** WORK TO COMPLETE **
Count the lines in the records below that contain the word "Viewport", and reply with the number alone.
──────── DATA SHOWN
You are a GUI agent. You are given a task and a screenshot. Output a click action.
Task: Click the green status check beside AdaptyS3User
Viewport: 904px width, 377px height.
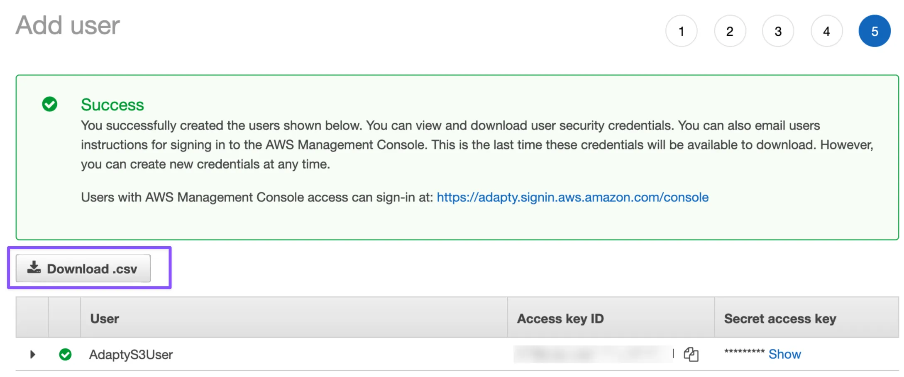(65, 354)
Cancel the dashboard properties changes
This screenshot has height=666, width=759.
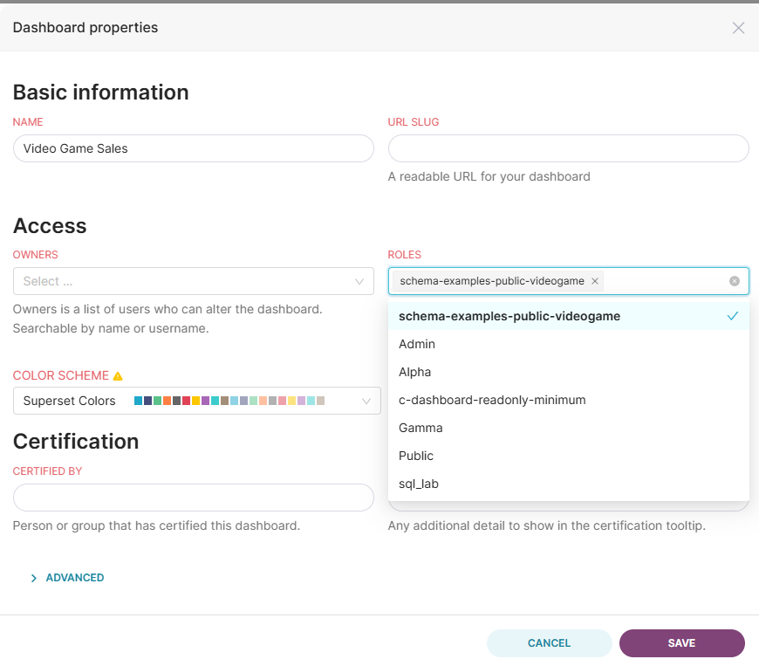pos(550,643)
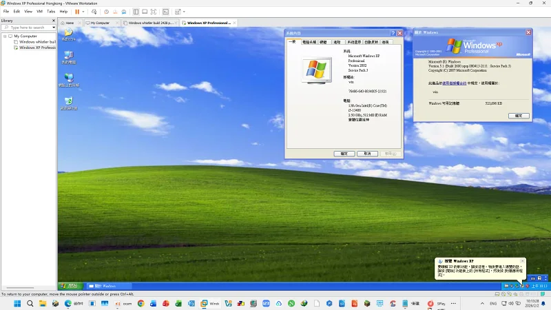Screen dimensions: 551x310
Task: Click the VMware pause (suspend) toolbar icon
Action: [76, 12]
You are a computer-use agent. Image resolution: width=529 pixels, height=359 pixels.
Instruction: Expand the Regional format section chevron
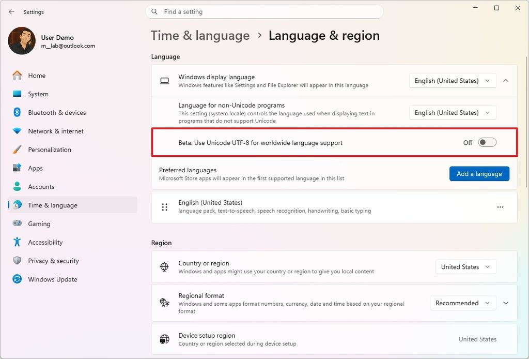pyautogui.click(x=506, y=303)
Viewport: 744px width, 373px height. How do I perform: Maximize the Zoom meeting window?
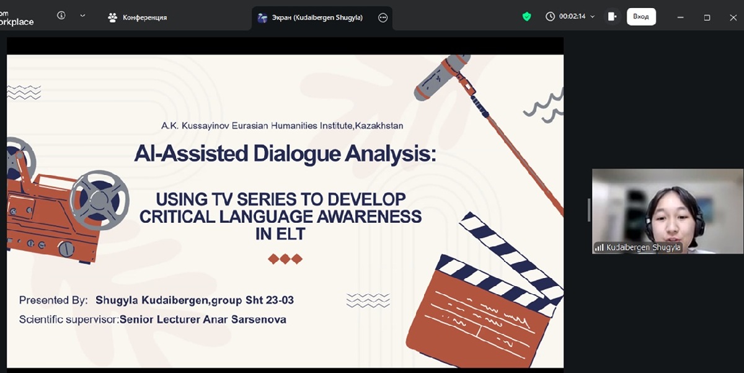(x=707, y=17)
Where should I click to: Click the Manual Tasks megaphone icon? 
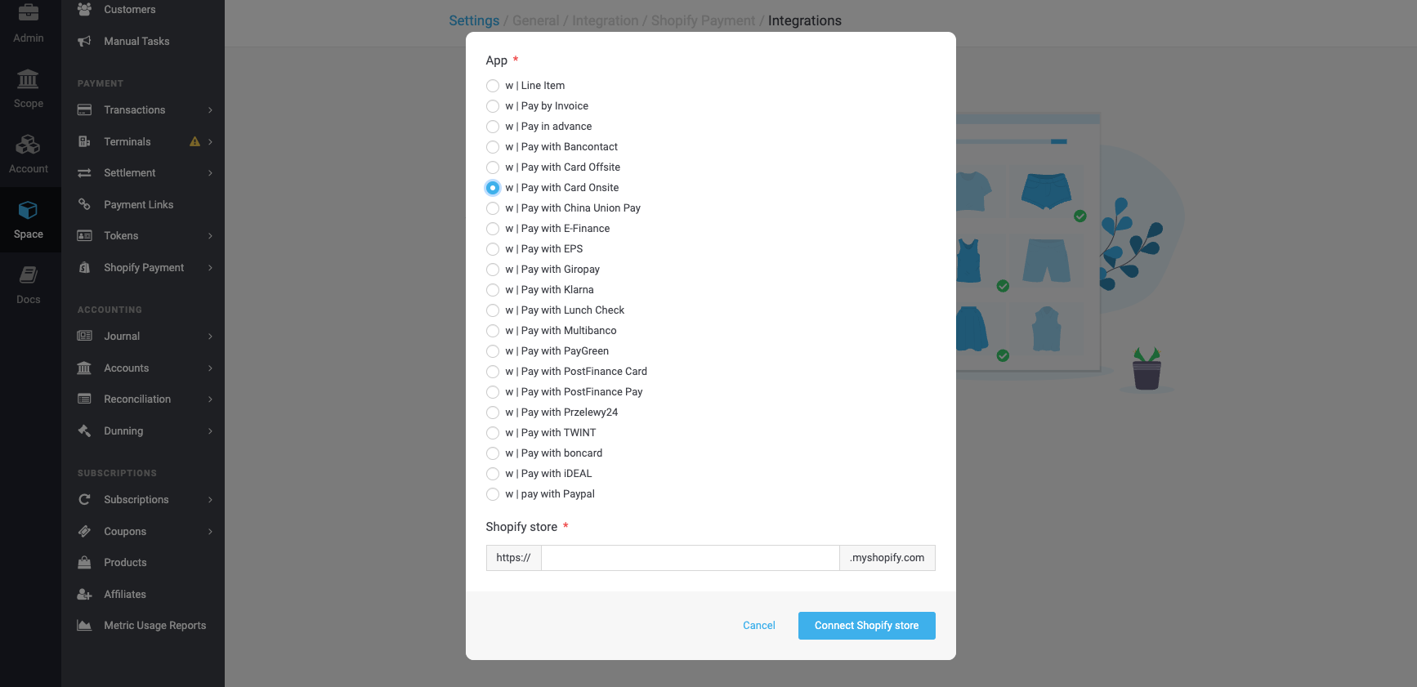84,41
────────────────
** THE RESULT **
2